### TASK BRIEF
Return all of the material that follows, keeping each line exactly as it is.

Content starts

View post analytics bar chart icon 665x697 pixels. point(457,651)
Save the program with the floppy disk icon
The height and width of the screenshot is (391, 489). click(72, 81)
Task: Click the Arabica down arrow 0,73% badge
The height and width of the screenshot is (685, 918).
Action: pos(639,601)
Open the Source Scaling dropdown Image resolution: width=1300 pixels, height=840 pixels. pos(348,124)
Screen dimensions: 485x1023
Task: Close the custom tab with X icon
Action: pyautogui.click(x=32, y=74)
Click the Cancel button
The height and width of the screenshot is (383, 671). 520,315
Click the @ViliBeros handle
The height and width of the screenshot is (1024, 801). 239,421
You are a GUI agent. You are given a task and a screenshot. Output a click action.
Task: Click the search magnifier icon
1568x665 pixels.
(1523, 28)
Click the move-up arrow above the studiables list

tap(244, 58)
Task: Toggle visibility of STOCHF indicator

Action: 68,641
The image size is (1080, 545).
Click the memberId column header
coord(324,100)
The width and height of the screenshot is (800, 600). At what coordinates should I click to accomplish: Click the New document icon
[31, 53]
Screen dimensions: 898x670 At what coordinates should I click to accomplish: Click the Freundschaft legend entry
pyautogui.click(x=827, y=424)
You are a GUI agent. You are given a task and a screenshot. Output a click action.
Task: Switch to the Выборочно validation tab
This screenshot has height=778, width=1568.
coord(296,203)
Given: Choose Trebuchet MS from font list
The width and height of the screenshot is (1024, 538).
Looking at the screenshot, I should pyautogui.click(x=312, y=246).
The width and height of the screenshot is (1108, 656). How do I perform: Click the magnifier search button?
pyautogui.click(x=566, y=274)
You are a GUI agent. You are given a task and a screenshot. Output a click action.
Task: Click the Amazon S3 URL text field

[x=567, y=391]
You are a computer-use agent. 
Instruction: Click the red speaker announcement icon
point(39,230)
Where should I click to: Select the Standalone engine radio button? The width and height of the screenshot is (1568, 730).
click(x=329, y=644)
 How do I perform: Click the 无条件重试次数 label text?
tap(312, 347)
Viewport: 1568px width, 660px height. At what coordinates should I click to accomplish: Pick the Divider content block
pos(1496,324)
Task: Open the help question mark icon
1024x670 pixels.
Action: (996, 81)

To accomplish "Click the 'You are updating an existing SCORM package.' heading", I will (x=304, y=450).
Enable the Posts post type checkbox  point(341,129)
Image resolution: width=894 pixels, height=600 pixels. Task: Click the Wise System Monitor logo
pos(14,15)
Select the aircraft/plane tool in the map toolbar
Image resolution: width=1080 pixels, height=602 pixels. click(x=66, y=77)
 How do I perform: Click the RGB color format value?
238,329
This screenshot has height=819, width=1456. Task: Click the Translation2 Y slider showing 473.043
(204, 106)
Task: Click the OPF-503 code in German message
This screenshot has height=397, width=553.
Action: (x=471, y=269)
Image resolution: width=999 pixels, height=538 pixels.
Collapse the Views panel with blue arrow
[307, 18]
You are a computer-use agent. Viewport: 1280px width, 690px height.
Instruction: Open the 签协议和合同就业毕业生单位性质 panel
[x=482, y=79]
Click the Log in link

Content ends

### ANSWER TO THIS TASK
View post analytics bar chart icon 665x697 pixels. point(457,651)
Save the program with the floppy disk icon
The height and width of the screenshot is (391, 489). click(72, 81)
Task: Click the Arabica down arrow 0,73% badge
The height and width of the screenshot is (685, 918).
Action: pos(639,601)
Open the Source Scaling dropdown Image resolution: width=1300 pixels, height=840 pixels. pos(348,124)
Screen dimensions: 485x1023
Task: Close the custom tab with X icon
Action: pyautogui.click(x=32, y=74)
Click the Cancel button
The height and width of the screenshot is (383, 671). 520,315
Click the @ViliBeros handle
The height and width of the screenshot is (1024, 801). 239,421
You are a GUI agent. You are given a task and a screenshot. Output a click action.
Task: Click the search magnifier icon
1568x665 pixels.
(1523, 28)
Click the move-up arrow above the studiables list

tap(244, 58)
Task: Toggle visibility of STOCHF indicator

Action: 68,641
The image size is (1080, 545).
Click the memberId column header
coord(324,100)
The width and height of the screenshot is (800, 600). At what coordinates should I click to accomplish: Click the New document icon
[31, 53]
Screen dimensions: 898x670 At what coordinates should I click to accomplish: Click the Freundschaft legend entry
pyautogui.click(x=827, y=424)
You are a GUI agent. You are given a task and a screenshot. Output a click action.
Task: Switch to the Выборочно validation tab
This screenshot has height=778, width=1568.
coord(296,203)
Given: Choose Trebuchet MS from font list
The width and height of the screenshot is (1024, 538).
Looking at the screenshot, I should pyautogui.click(x=312, y=246).
The width and height of the screenshot is (1108, 656). How do I perform: Click the magnifier search button?
pyautogui.click(x=566, y=274)
You are a GUI agent. You are given a task and a screenshot. Output a click action.
Task: Click the Amazon S3 URL text field

[x=567, y=391]
You are a computer-use agent. 
Instruction: Click the red speaker announcement icon
point(39,230)
Where should I click to: Select the Standalone engine radio button? The width and height of the screenshot is (1568, 730).
click(x=329, y=644)
 How do I perform: Click the 无条件重试次数 label text?
tap(312, 347)
Viewport: 1568px width, 660px height. At what coordinates should I click to accomplish: Pick the Divider content block
pos(1496,324)
Task: Open the help question mark icon
1024x670 pixels.
Action: (996, 81)

To accomplish "Click the 'You are updating an existing SCORM package.' heading", I will (x=304, y=450).
Enable the Posts post type checkbox  point(341,129)
Image resolution: width=894 pixels, height=600 pixels. Task: Click the Wise System Monitor logo
pos(14,15)
Select the aircraft/plane tool in the map toolbar
Image resolution: width=1080 pixels, height=602 pixels. click(x=66, y=77)
 How do I perform: Click the RGB color format value?
238,329
This screenshot has height=819, width=1456. Task: Click the Translation2 Y slider showing 473.043
(204, 106)
Task: Click the OPF-503 code in German message
This screenshot has height=397, width=553.
Action: (x=471, y=269)
Image resolution: width=999 pixels, height=538 pixels.
Collapse the Views panel with blue arrow
[307, 18]
You are a computer-use agent. Viewport: 1280px width, 690px height.
Instruction: Open the 签协议和合同就业毕业生单位性质 panel
[x=482, y=79]
Click the Log in link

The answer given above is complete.